J Craniofac Surg. 2019 May/Jun;30(3):e205-e207. doi: 10.1097/SCS.0000000000005094.
Gingival enlargement, although frequently encountered in clinical settings, is rarely associated with systemic diseases or syndromes. Among the diverse pathological conditions of neurofibromatosis type 1 (NF-1), minor manifestations in the orofacial region are occasionally overlooked. Herein, the authors present an unusual case of gingival neurofibroma in a patient with NF-1 associated with characteristic osseous defects in the alveolus in the long-term course of 17 years from the first examination.A 5-year-old boy with NF-1 was referred for the evaluation of gingival enlargement in the posterior left maxilla. An incisal biopsy led to the diagnosis of neurofibroma. At 22 years of age, the patient was referred again with a complaint of bleeding and pain in the same region refractory to periodontal therapy. The gingiva and tuberosity were swollen, and the second molar was affected by the tumor. Radiography revealed a low level of the interdental septum beneath the tumor with a relatively intact periodontal cortical bone, exhibiting a teardrop-shaped bone defect. The lesion was completely resected with the periosteum.Gingival neurofibroma in NF-1 may be associated with osseous and dental abnormalities and can be mistaken for periodontitis. Raising awareness of this clinical entity can lead to proper management of the esthetic and functional problems in the oral and maxillofacial region.
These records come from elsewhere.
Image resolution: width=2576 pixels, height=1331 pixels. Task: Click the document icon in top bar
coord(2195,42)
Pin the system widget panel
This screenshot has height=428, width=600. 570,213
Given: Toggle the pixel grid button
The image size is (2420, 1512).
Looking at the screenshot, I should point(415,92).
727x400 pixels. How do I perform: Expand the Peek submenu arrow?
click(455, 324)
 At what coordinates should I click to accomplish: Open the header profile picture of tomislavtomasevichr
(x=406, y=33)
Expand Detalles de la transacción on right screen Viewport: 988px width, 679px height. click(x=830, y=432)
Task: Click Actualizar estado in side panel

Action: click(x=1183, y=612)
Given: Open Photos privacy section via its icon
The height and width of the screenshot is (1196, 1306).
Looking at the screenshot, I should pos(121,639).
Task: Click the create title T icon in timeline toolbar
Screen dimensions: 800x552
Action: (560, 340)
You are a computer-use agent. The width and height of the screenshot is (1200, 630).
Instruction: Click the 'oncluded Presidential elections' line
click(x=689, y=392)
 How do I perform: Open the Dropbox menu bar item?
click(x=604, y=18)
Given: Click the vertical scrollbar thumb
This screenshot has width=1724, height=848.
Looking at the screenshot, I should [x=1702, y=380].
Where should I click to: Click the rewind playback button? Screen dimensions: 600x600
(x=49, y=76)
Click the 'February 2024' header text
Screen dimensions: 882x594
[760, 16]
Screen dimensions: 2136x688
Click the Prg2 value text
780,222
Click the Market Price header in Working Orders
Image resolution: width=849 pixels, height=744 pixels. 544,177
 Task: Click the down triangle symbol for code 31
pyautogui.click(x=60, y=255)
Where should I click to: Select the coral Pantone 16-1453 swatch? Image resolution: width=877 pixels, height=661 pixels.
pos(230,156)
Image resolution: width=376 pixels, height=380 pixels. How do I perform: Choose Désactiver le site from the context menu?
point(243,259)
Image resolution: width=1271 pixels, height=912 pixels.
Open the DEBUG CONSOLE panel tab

牙龈增生虽然在临床环境中经常遇到,但很少与全身性疾病或综合征相关。在1型神经纤维瘤病(NF-1)的各种病理状况中,口面部区域的轻微表现偶尔会被忽视。在此,作者报告了1例NF-1患者发生牙龈神经纤维瘤的罕见病例,该患者自首次检查起17年的病程中伴有牙槽骨特征性骨缺损。一名患有NF-1的5岁男孩因左侧上颌后牙区牙龈增生前来就诊。切取活检确诊为神经纤维瘤。22岁时,该患者因同一区域出血和疼痛再次就诊,经牙周治疗无效。牙龈和结节肿胀,第二磨牙受肿瘤影响。影像学检查显示肿瘤下方的牙间间隔水平较低,牙周皮质骨相对完整,呈现泪滴状骨缺损。病变连同骨膜一起被完全切除。NF-1患者的牙龈神经纤维瘤可能与骨和牙齿异常有关,并且可能被误诊为牙周炎。提高对这种临床实体的认识可以导致对口颌面部区域美观和功能问题的妥善处理。